▶ **Goal of the exercise**: Exact copies of all the entries are required.
[Opening Supplied records section]
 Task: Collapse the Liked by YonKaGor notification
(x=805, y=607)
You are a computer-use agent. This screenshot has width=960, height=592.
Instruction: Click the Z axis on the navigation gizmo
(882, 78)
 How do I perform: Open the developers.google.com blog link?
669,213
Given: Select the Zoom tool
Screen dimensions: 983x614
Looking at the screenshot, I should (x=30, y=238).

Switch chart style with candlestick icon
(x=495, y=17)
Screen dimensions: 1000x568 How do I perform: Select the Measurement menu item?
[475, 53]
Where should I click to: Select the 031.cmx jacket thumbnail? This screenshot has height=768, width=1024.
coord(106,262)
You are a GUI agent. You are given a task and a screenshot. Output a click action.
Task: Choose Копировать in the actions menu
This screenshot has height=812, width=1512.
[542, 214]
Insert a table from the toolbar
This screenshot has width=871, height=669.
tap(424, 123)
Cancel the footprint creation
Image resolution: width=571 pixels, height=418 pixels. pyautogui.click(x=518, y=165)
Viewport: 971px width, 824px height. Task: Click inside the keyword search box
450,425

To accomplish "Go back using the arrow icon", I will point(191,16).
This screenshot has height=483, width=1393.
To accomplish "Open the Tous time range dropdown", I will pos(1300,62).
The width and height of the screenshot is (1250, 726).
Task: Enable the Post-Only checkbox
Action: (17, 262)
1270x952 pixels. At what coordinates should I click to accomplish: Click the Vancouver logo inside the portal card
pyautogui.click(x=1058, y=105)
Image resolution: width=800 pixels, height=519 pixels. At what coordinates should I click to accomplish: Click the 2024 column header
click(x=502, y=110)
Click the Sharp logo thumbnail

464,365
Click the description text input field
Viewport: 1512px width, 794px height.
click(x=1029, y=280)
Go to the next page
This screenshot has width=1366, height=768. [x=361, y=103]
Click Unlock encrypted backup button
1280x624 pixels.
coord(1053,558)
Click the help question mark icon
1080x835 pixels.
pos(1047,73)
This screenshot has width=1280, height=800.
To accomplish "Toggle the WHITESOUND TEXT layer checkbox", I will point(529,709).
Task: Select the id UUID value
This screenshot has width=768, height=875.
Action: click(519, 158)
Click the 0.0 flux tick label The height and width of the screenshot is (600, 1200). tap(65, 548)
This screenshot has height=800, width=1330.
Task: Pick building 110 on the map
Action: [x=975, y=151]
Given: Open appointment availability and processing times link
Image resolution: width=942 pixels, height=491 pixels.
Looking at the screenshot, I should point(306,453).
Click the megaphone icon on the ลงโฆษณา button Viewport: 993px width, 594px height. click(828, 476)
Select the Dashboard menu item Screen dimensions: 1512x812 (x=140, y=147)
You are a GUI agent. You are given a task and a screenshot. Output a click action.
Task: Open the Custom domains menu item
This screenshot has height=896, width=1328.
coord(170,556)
[Closing Supplied records section]
▶ **Solution for this exercise**:
 Task: Collapse the Liked by YonKaGor notification
(x=805, y=607)
You are a computer-use agent. This screenshot has width=960, height=592.
Instruction: Click the Z axis on the navigation gizmo
(882, 78)
 How do I perform: Open the developers.google.com blog link?
669,213
Given: Select the Zoom tool
Screen dimensions: 983x614
Looking at the screenshot, I should (x=30, y=238).

Switch chart style with candlestick icon
(x=495, y=17)
Screen dimensions: 1000x568 How do I perform: Select the Measurement menu item?
[475, 53]
Where should I click to: Select the 031.cmx jacket thumbnail? This screenshot has height=768, width=1024.
coord(106,262)
You are a GUI agent. You are given a task and a screenshot. Output a click action.
Task: Choose Копировать in the actions menu
This screenshot has height=812, width=1512.
[542, 214]
Insert a table from the toolbar
This screenshot has width=871, height=669.
tap(424, 123)
Cancel the footprint creation
Image resolution: width=571 pixels, height=418 pixels. pyautogui.click(x=518, y=165)
Viewport: 971px width, 824px height. Task: Click inside the keyword search box
450,425

To accomplish "Go back using the arrow icon", I will point(191,16).
This screenshot has height=483, width=1393.
To accomplish "Open the Tous time range dropdown", I will pos(1300,62).
The width and height of the screenshot is (1250, 726).
Task: Enable the Post-Only checkbox
Action: (17, 262)
1270x952 pixels. At what coordinates should I click to accomplish: Click the Vancouver logo inside the portal card
pyautogui.click(x=1058, y=105)
Image resolution: width=800 pixels, height=519 pixels. At what coordinates should I click to accomplish: Click the 2024 column header
click(x=502, y=110)
Click the Sharp logo thumbnail

464,365
Click the description text input field
Viewport: 1512px width, 794px height.
click(x=1029, y=280)
Go to the next page
This screenshot has width=1366, height=768. [x=361, y=103]
Click Unlock encrypted backup button
1280x624 pixels.
coord(1053,558)
Click the help question mark icon
1080x835 pixels.
pos(1047,73)
This screenshot has width=1280, height=800.
To accomplish "Toggle the WHITESOUND TEXT layer checkbox", I will point(529,709).
Task: Select the id UUID value
This screenshot has width=768, height=875.
Action: click(519, 158)
Click the 0.0 flux tick label The height and width of the screenshot is (600, 1200). tap(65, 548)
This screenshot has height=800, width=1330.
Task: Pick building 110 on the map
Action: [x=975, y=151]
Given: Open appointment availability and processing times link
Image resolution: width=942 pixels, height=491 pixels.
Looking at the screenshot, I should point(306,453).
Click the megaphone icon on the ลงโฆษณา button Viewport: 993px width, 594px height. click(828, 476)
Select the Dashboard menu item Screen dimensions: 1512x812 (x=140, y=147)
You are a GUI agent. You are given a task and a screenshot. Output a click action.
Task: Open the Custom domains menu item
This screenshot has height=896, width=1328.
coord(170,556)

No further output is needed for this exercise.